▶ _Objetivo del ejercicio_: Actualiza el fragmento del texto proporcionado entre "Siguiendo la afinidad" y "y provocar epidemias.", ambos inclusive, y reprodúcelo con "eufemismos inocuos" sustituido por "eufemismos inofensivos".

A continuación se presentan extractos de los capítulos 3 y 7 del último libro de Robert F. Kennedy Jr., “El encubrimiento de Wuhan: Y la aterradora carrera armamentística de las armas biológicas”. El libro, que detalla cómo un cártel de intereses militares, de inteligencia, de salud pública, biofarmacéuticos, tecnológicos y mediáticos posicionó con éxito la bioseguridad en la vanguardia de la política exterior de Estados Unidos, está disponible para reservar y se enviará el 5 de diciembre

En su crónica definitiva del programa japonés de guerra biológica, [Hal] Gold relata cómo el carismático Director General de Salud Pública, Shirō Ishii, se apropió de las grandes competencias médicas de Japón, de los médicos civiles, de las revistas médicas y de las universidades, desviándolas para ponerlas al servicio de las llamadas “ciencias de la muerte” del desarrollo armamentístico.

Siguiendo la afinidad de la cultura de las armas biológicas por los eufemismos inocuos para disfrazar propósitos siniestros, la división japonesa de guerra biológica adoptó el orwelliano título de “Departamento de Prevención de Epidemias y Purificación del Agua”.

La descripción más precisa de las principales habilidades de la Unidad 731 era envenenar el agua y provocar epidemias.

El diabólico comandante Ishii de la Unidad 731 se convirtió en la versión japonesa del “Ángel de la Muerte” alemán, el Dr. Josef Mengele, y con las armas biológicas transformó la Manchuria ocupada en un infierno de pesadilla durante la guerra chino-japonesa.

La Unidad 731 operaba 4.500 incubadoras en Manchuria para criar pulgas infectadas de peste en ratas y ratones con el fin de diseminar diversos contagios. De vuelta al frente nacional, la Unidad de Ishii reclutó a granjeros, soldados y miembros de cuerpos juveniles japoneses por todo Japón para capturar y criar ratas, y a ancianos para criar pulgas en sus cuerpos.

Los investigadores del Destacamento 731 también utilizaron perros enfermos para cultivar y propagar el cólera y garrapatas para propagar la fiebre hemorrágica y envenenaron pozos con cólera.

▶ _Extractos de entradas_:
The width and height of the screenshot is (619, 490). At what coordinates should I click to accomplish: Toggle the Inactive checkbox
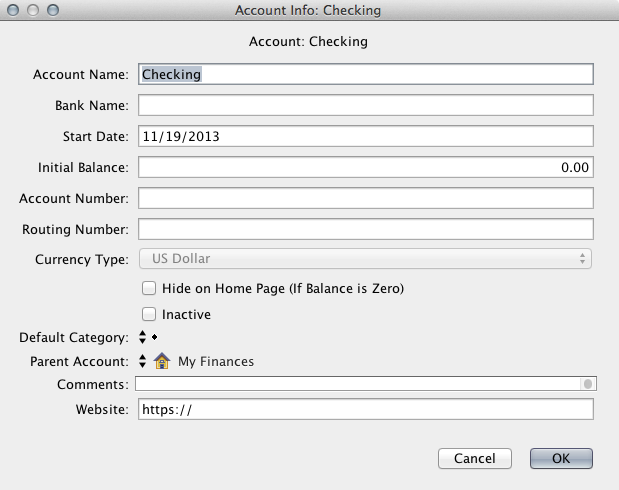pos(150,314)
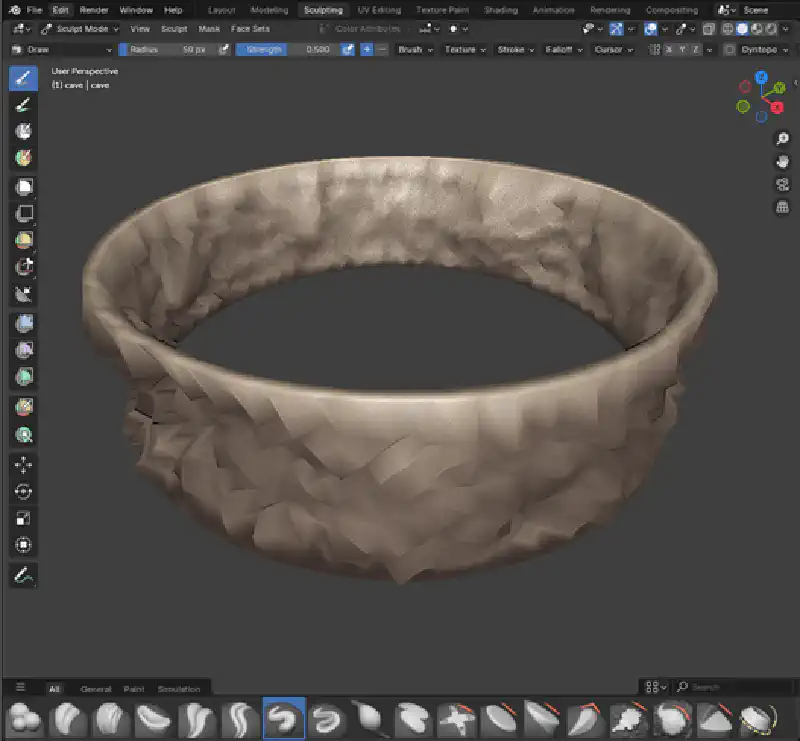Enable the Dyntopo checkbox
This screenshot has width=800, height=741.
(x=729, y=49)
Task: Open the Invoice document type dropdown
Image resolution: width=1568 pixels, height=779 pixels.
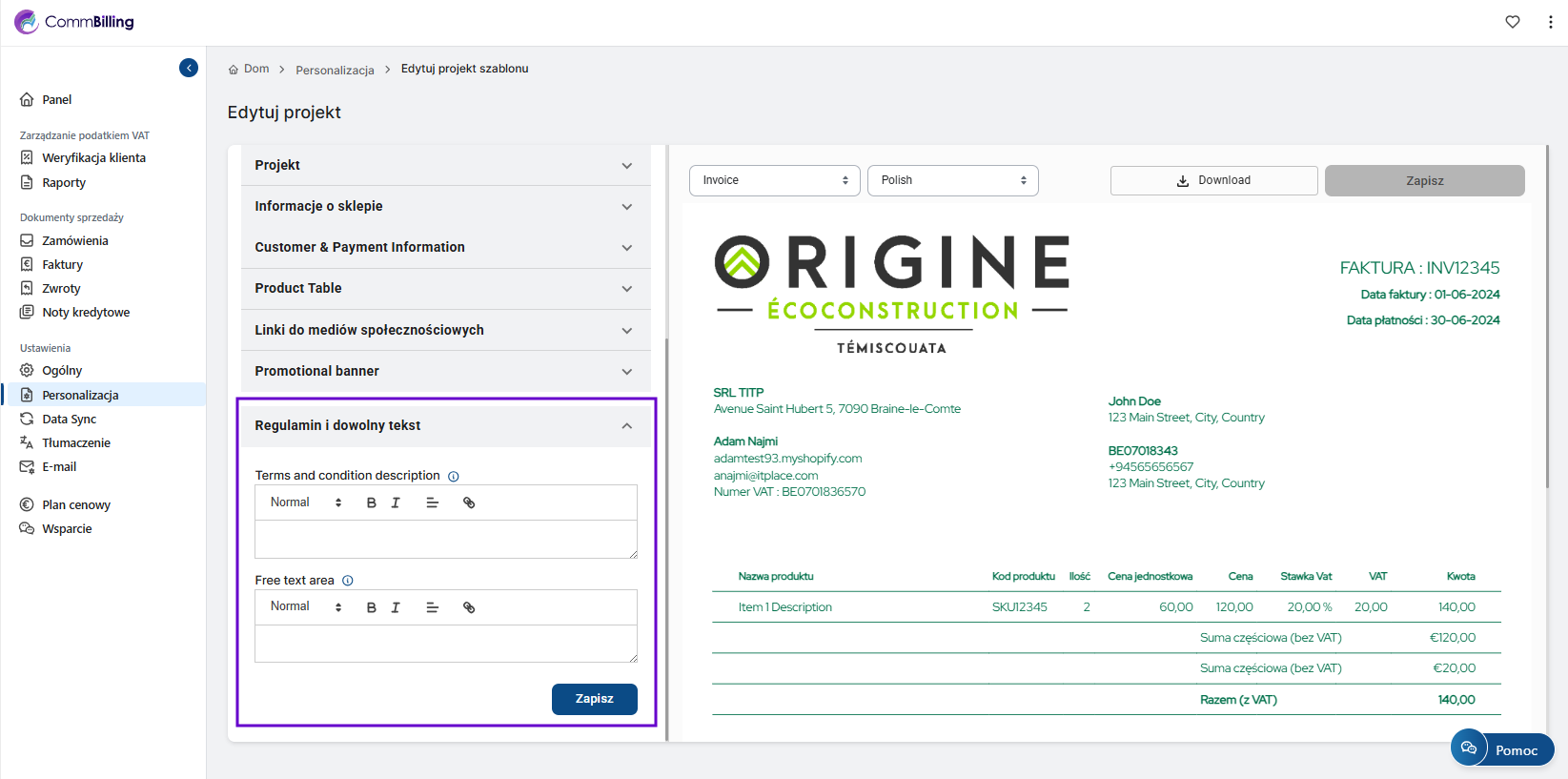Action: point(774,180)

▶ _Resultado del ejercicio_:
Siguiendo la afinidad de la cultura de las armas biológicas por los eufemismos inofensivos para disfrazar propósitos siniestros, la división japonesa de guerra biológica adoptó el orwelliano título de “Departamento de Prevención de Epidemias y Purificación del Agua”.

La descripción más precisa de las principales habilidades de la Unidad 731 era envenenar el agua y provocar epidemias.